## Directions:
Tell how many lines in the following entries include the word "dropdown", giving the figure alone.

## Records provided:
^^^^^^^^

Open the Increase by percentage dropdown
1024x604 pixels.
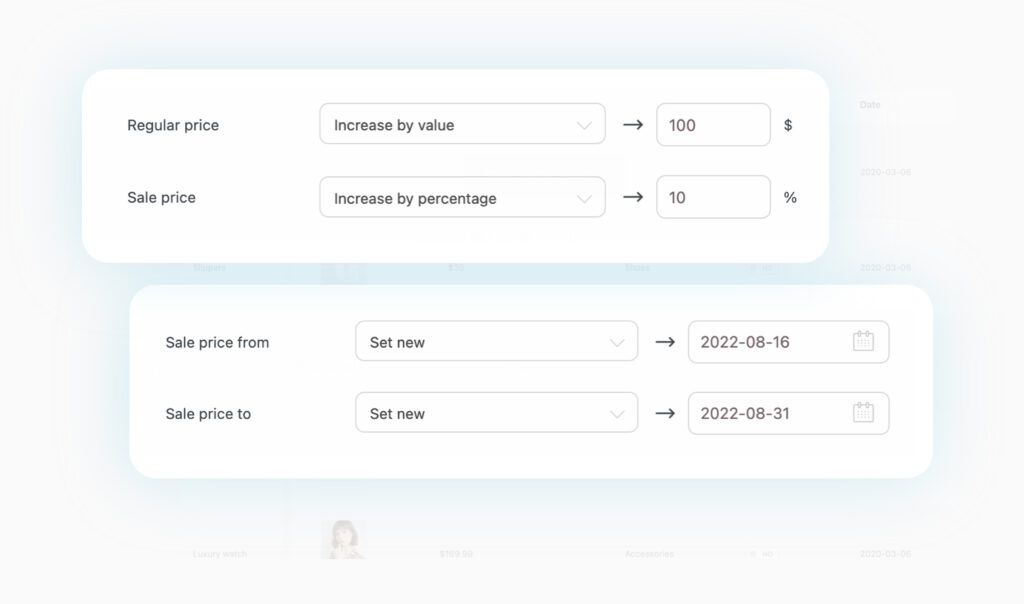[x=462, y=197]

^^^^^^^^

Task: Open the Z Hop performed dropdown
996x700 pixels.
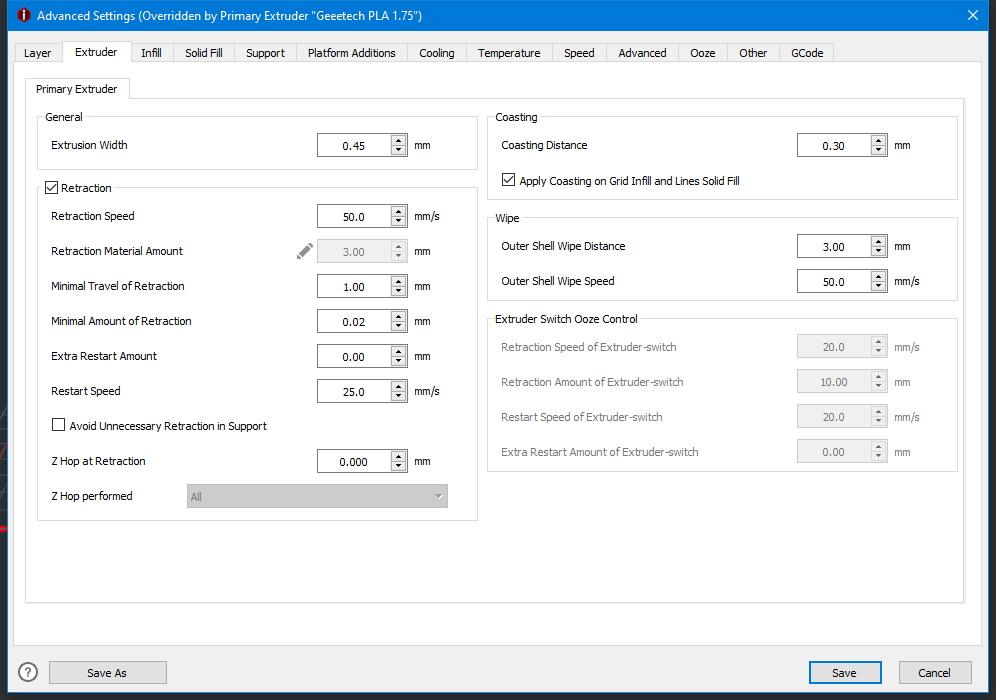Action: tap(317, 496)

^^^^^^^^

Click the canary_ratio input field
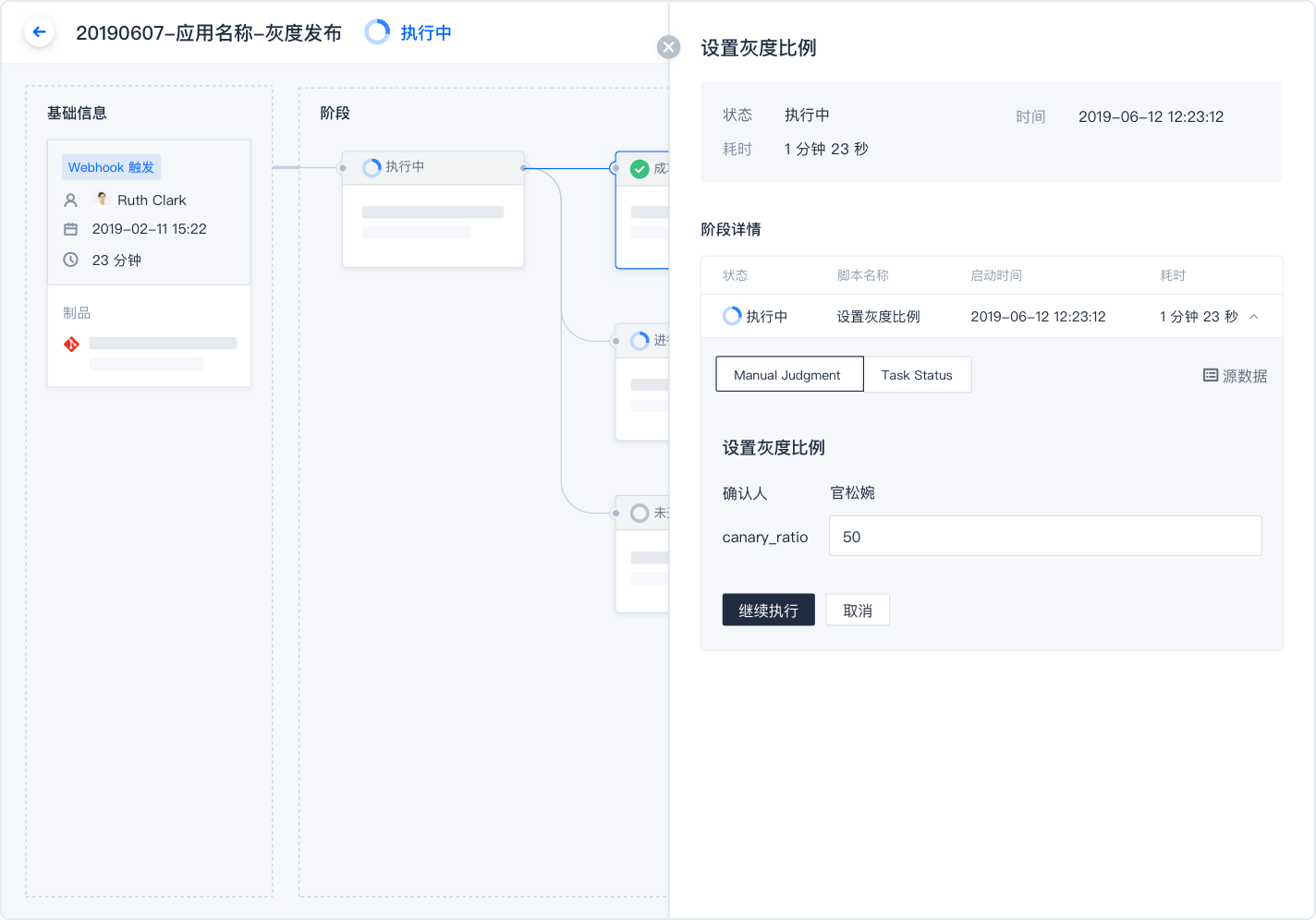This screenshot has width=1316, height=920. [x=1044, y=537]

^^^^^^^^

## Result:
2